> **YOUR OBJECTIVE**: When you transcribe the entries below, keep the wording exact and omit the pictures.

> **MATERIAL FOR THIS EXERCISE**:
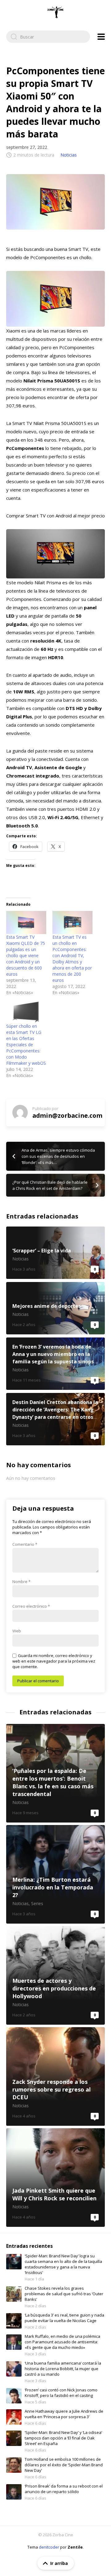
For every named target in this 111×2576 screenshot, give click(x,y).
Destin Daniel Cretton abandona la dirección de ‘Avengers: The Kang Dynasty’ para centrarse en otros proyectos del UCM (55, 1419)
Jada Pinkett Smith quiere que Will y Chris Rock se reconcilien (55, 2177)
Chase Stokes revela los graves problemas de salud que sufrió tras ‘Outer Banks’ (64, 2293)
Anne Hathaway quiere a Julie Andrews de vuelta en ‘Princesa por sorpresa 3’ (64, 2413)
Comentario (24, 1544)
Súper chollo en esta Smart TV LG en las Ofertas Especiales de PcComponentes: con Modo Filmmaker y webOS (26, 1044)
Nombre (21, 1581)
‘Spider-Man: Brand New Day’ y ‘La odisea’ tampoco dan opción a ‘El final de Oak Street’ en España (63, 2438)
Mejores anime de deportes (55, 1308)
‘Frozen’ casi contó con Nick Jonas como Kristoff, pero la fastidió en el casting (61, 2392)
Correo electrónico (31, 1606)
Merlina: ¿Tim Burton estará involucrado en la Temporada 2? (55, 1874)
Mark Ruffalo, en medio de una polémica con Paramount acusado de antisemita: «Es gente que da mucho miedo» (62, 2341)
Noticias (68, 155)
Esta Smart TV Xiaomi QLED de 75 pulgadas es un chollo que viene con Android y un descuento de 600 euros (25, 955)
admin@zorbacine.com (67, 1115)
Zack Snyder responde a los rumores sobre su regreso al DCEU (55, 2076)
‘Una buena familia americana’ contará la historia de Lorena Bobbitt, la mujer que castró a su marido (63, 2368)
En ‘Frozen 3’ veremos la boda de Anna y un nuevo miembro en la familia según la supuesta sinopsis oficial (55, 1363)
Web (16, 1631)
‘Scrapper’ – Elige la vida (55, 1253)
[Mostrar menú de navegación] (101, 37)
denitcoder (49, 2547)
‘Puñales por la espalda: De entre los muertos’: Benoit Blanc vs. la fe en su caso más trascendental (55, 1773)
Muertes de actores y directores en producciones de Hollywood (55, 1975)
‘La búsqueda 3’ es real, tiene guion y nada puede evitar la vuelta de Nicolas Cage (64, 2317)
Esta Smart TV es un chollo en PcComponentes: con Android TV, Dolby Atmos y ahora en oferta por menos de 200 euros (72, 958)
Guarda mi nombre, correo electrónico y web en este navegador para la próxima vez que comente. (53, 1661)
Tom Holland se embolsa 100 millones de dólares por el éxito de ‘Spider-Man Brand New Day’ (64, 2464)
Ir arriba (59, 2563)
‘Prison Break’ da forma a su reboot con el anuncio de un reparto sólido (64, 2488)
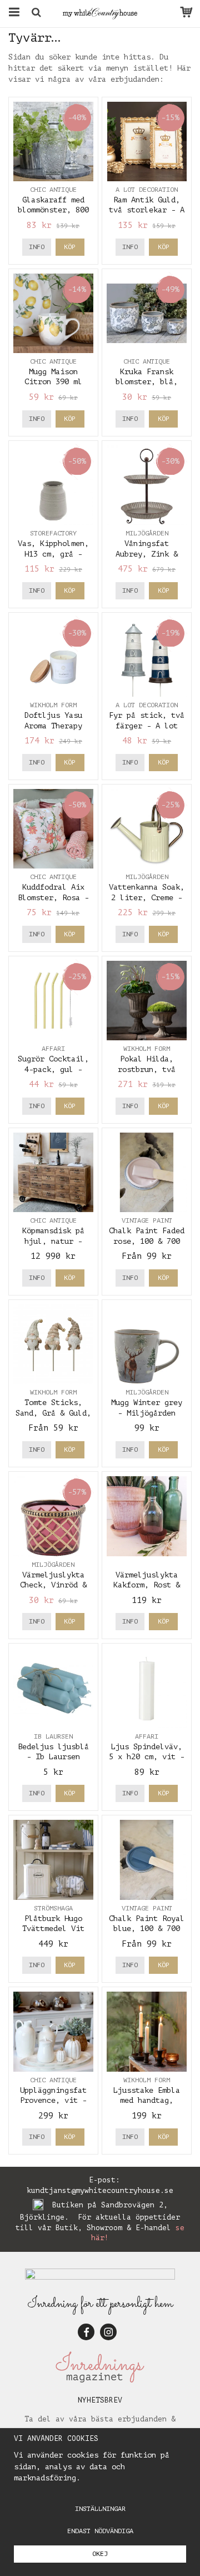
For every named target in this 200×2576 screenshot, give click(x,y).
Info (36, 247)
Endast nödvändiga (100, 2531)
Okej (100, 2554)
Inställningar (100, 2509)
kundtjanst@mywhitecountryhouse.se (100, 2190)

> **OUTPUT FOR THIS EXERCISE**:
For every named target in this 111×2576 screenshot, give click(x,y).
Destin Daniel Cretton abandona la dirección de ‘Avengers: The Kang Dynasty’ para centrarse en otros proyectos del UCM (55, 1419)
Jada Pinkett Smith quiere que Will y Chris Rock se reconcilien (55, 2177)
Chase Stokes revela los graves problemas de salud que sufrió tras ‘Outer Banks’ (64, 2293)
Anne Hathaway quiere a Julie Andrews de vuelta en ‘Princesa por sorpresa 3’ (64, 2413)
Comentario (24, 1544)
Súper chollo en esta Smart TV LG en las Ofertas Especiales de PcComponentes: con Modo Filmmaker y webOS (26, 1044)
Nombre (21, 1581)
‘Spider-Man: Brand New Day’ y ‘La odisea’ tampoco dan opción a ‘El final de Oak Street’ en España (63, 2438)
Mejores anime de deportes (55, 1308)
‘Frozen’ casi contó con Nick Jonas como Kristoff, pero la fastidió en el casting (61, 2392)
Correo electrónico (31, 1606)
Merlina: ¿Tim Burton estará involucrado en la Temporada 2? (55, 1874)
Mark Ruffalo, en medio de una polémica con Paramount acusado de antisemita: «Es gente que da mucho miedo» (62, 2341)
Noticias (68, 155)
Esta Smart TV Xiaomi QLED de 75 pulgadas es un chollo que viene con Android y un descuento de 600 euros (25, 955)
admin@zorbacine.com (67, 1115)
Zack Snyder responde a los rumores sobre su regreso al DCEU (55, 2076)
‘Una buena familia americana’ contará la historia de Lorena Bobbitt, la mujer que castró a su marido (63, 2368)
En ‘Frozen 3’ veremos la boda de Anna y un nuevo miembro en la familia según la supuesta sinopsis oficial (55, 1363)
Web (16, 1631)
‘Scrapper’ – Elige la vida (55, 1253)
[Mostrar menú de navegación] (101, 37)
denitcoder (49, 2547)
‘Puñales por la espalda: De entre los muertos’: Benoit Blanc vs. la fe en su caso más trascendental (55, 1773)
Muertes de actores y directores en producciones de Hollywood (55, 1975)
‘La búsqueda 3’ es real, tiene guion y nada puede evitar la vuelta de Nicolas Cage (64, 2317)
Esta Smart TV es un chollo en PcComponentes: con Android TV, Dolby Atmos y ahora en oferta por menos de 200 euros (72, 958)
Guarda mi nombre, correo electrónico y web en este navegador para la próxima vez que comente. (53, 1661)
Tom Holland se embolsa 100 millones de dólares por el éxito de ‘Spider-Man Brand New Day’ (64, 2464)
Ir arriba (59, 2563)
‘Prison Break’ da forma a su reboot con el anuncio de un reparto sólido (64, 2488)
For every named target in this 200×2576 screenshot, give click(x,y).
Info (36, 247)
Endast nödvändiga (100, 2531)
Okej (100, 2554)
Inställningar (100, 2509)
kundtjanst@mywhitecountryhouse.se (100, 2190)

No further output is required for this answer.